Overcoming Hemophilia: My Journey from Misdiagnosis to Advocacy

Efad Safi islam

I am Efad Safi Islam, a hemophilia patient from Bangladesh and a student of the University of Dhaka. I am currently working as a youth member of the “Hemophilia Society of Bangladesh”. Today I am going to share my story of being a hemophiliac.

Life as a hemophiliac was never easy for me. But also, it was never too hard. After my birth, me and my family faced a lot of problems because my family did not know how to manage and treat hemophilia patients as there is no other hemophiliac in my family.

When I was only 3 months old, a bleed occured on my right chest. As I was only three months old, I couldn’t express my pain. I cried all night and all day in pain. My parents took me to a local doctor and he prescribed some antibiotics and painkillers. I didn’t get any specific treatment and after suffering for almost a week, I recovered.

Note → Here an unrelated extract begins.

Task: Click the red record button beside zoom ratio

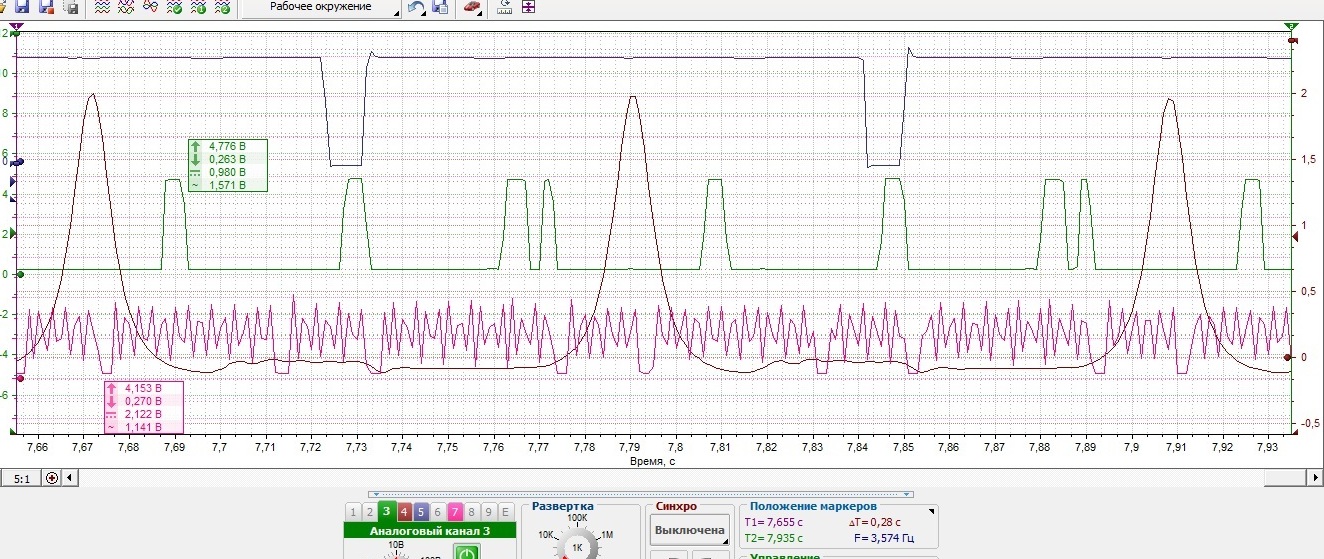Action: (52, 478)
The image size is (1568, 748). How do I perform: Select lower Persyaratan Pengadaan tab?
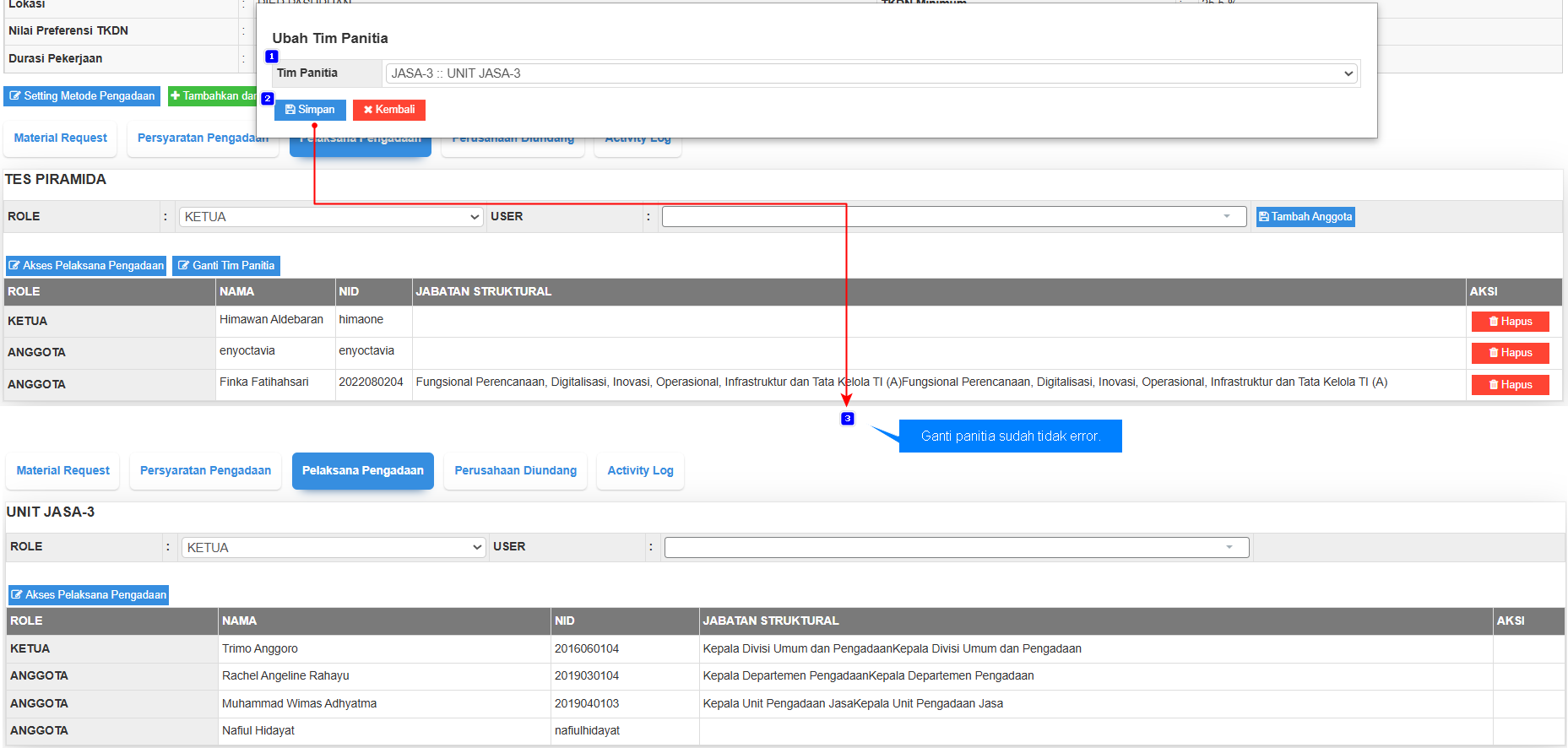(x=205, y=471)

Another incident took place when I was 8 months old. there was a severe bleeding in my right elbow muscle. Some superstitious people told my parents that my shoulder has been dislocated. So my parents took me to a woman who was said to know how to fix dislocated shoulders. When my parents took me to that woman, she stretched out my hand. And how much that does that pains only a hemophiliac will understand. And as I didn’t get any kind of proper treatment, I had to face that kind of pain 10 to 12 times a year. This continued for almost 1 year.

When I was one year old, a Japanese doctor first suspected that I could be suffering with hemophilia. He did some tests and we found out for the first time we found out that I was suffering with hemophilia.

And after that, my life started to change. I became a member in that “Hemophilia Society of Bangladesh”. And from there, we got guidance about how to get treatment and how to manage patients with hemophilia. By the grace of God, I am now living almost a normal life.

I think the PRICE-M ( Protection, Rest, Ice, Compression, Elevation and Medicine) treatment helps a lot in the cases where factor concentrates are not easily available. Thanks to the “World Federation of Hemophilia”. Under their humanitarian aid programs, they are sending factor concentrates in those countries Where factor concentrates are not very available. Which comes as a relief for the hemophiliacs of those countries. Good job, WFH.